____ Records for processing
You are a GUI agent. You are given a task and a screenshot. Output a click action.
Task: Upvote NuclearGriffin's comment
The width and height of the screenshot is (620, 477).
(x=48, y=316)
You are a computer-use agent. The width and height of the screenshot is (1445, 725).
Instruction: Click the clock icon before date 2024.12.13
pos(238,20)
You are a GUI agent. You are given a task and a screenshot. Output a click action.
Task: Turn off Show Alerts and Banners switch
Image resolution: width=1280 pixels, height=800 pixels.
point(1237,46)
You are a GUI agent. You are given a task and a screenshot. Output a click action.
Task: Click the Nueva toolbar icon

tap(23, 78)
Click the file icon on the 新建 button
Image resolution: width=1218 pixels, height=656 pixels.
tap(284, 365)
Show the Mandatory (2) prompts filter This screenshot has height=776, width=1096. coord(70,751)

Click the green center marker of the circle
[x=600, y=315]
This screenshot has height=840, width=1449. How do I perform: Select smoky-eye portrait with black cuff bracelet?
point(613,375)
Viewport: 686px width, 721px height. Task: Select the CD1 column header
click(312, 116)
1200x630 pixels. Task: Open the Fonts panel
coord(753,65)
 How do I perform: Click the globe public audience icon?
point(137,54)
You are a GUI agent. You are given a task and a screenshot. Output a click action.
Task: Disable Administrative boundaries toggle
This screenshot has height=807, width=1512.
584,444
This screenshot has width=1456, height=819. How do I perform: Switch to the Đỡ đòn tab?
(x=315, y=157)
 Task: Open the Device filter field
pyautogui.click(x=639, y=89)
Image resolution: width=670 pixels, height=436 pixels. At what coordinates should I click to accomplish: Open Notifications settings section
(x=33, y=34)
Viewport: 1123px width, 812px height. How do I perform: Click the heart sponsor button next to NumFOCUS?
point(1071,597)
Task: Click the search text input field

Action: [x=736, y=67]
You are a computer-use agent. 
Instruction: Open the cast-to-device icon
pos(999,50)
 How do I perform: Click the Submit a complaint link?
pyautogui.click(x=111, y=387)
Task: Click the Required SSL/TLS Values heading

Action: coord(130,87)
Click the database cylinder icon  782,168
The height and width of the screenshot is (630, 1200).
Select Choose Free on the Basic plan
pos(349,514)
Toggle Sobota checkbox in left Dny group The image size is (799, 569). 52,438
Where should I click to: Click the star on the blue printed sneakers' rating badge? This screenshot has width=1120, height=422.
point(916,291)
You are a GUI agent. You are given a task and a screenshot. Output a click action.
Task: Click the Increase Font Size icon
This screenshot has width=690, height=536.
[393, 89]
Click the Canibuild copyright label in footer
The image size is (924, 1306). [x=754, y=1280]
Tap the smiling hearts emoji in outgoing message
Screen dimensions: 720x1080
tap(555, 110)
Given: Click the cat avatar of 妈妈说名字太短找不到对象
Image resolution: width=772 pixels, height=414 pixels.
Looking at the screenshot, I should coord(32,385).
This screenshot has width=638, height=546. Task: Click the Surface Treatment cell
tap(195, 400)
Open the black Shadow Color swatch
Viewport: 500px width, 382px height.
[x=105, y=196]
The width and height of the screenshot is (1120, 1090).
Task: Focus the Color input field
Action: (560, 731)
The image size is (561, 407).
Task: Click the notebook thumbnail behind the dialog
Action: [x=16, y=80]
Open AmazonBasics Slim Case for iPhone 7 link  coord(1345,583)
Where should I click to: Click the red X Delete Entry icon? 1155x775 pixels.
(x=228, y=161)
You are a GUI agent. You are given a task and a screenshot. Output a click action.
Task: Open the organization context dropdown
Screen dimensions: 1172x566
________
What the task requires |
Check each line of the material for "computer". Copy the ones that have it.

Answer below |
You are a computer-use agent. The width and height of the screenshot is (1445, 725).
You are a computer-use agent. 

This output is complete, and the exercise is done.